E’ tornato ieri da Città del Messico “Gasatissimo” per il cinquantennale di un’Olimpiade indimenticabile. Per i nomi dei protagonisti “Ho rivisto Michael Wenden, l’uomo che batté Spitz, e poi Fosbury…” ma soprattutto per quella data: 1968. I movimenti studenteschi, le morti di Robert Kennedy e Martin Luther King, la questione sudafricana e poi, lì a Città del Messico “La protesta di Piazza delle Tre Culture, la repressione, Oriana Fallaci ferita… in piscina non sapevamo nulla, eravamo concentrati sulle nostre gare e il governo non fece trapelare notizie. Le uniche voci che ci arrivarono furono al telefono dai parenti in Europa” ricorda a Swimbiz.it Klaus Dibiasi, l’Angelo Biondo dei tuffi che in quell’occasione vinse il suo primo oro olimpico dalla piattaforma. E non si fermò più.
E poi, il 16 ottobre, il pugno alzato di Tommie Smith e John Carlos. Oggi si tende a pensare che in quel momento, d’un lampo, scattò nel mondo una scintilla di consapevolezza per la questione razziale degli Usa “Ma quando ci fu detto che i due americani volevano fare quella protesta, sul momento io e molti altri eravamo d’accordo col Cio: non era giusto mischiare sport e politica. Solo anni dopo si capì il vero significato di quel gesto” e ancor più c’è voluto per comprendere il ruolo di pieno appoggio alla protesta dii Peter Norman, australiano e bianchissimo protagonista di quella foto.

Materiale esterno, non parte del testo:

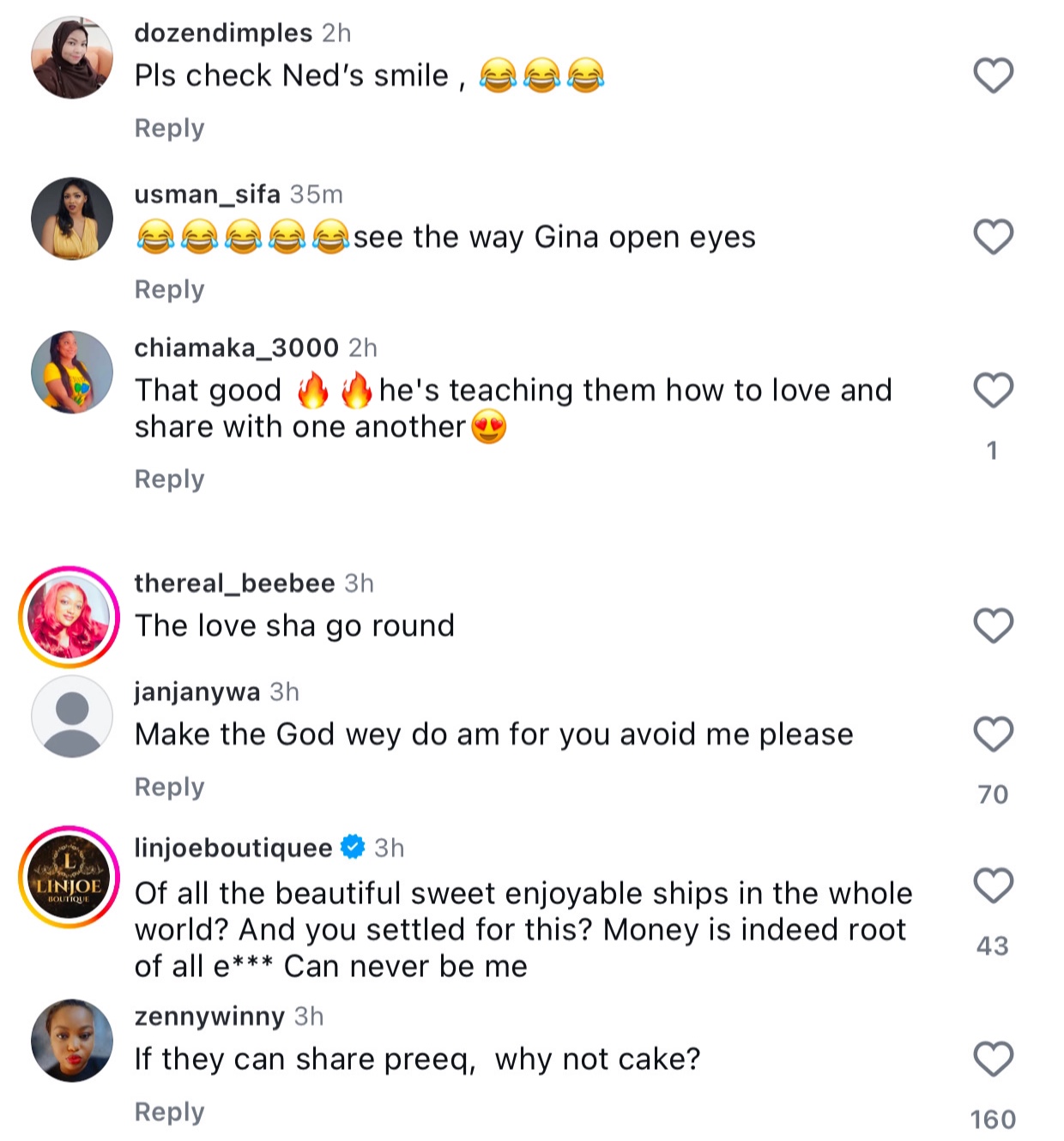Like chiamaka_3000's comment

point(993,390)
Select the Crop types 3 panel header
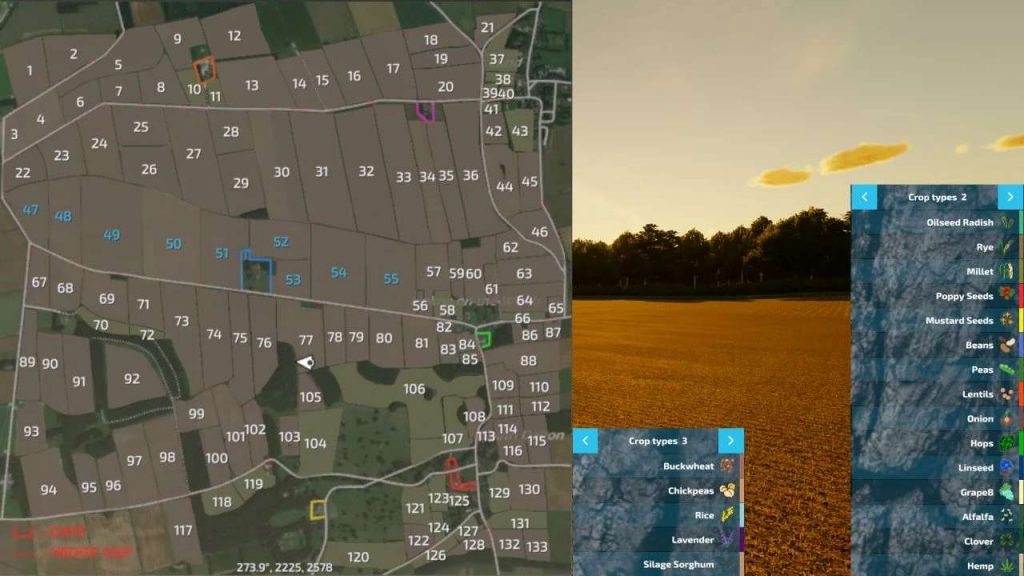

All’epoca, i tuffi richiedevano una dose di coraggio persino superiore a quella attuale “Non c’erano longe, macchine per le bolle o altri strumenti per attutire le cadute in allenamento – un’epoca di pionieri e di “pazzi”- ho rivisto Joaquin Capilla, ex campione olimpico che negli anni ’50 provò in allenamento un quadruplo e mezzo avanti. Oggi, solo da pochi anni lo si esegue nel mondo”. Molto è cambiato, quella stessa piscina di Città del Messico è stata ammodernata “Sarebbe bello portare gli azzurri in collegiale. L'altitudine è notevole, ma nei tuffi è relativo” e la stessa Italtuffi è cresciuta. A raccogliere l’eredità di Tania Cagnotto è una squadra competitiva “E i tuffatori si costruiscono in 7-10 anni. Questi sono ragazzi che hanno lavorato bene già quando Tania gareggiava. La vera svolta? La creazione di uno staff attorno ad atleti e tecnici, una volta non c’era nulla di tutto ciò”.
E sul ritorno di Tania, sentite un po’ le parole di chi seguì il padre Giorgio nell’ultimo arco della sua carriera “La vita ‘normale’ chiama e le aspettative del pubblico saranno sempre altissime. Ma gli atleti di questo livello, che si sono allenati bene per anni, è come se avessero un credito spendibile – ossia – serve loro meno lavoro per tornare ai loro standard: meno allenamenti, ma più specifici. E vale anche per Francesca Dallapè. E poi, sono entrambe nei gruppi militari: meglio lo sport di un ufficio, no? (ride)”. E mentre gli anni passano e le rivoluzioni si susseguono, la storia dello sport continua.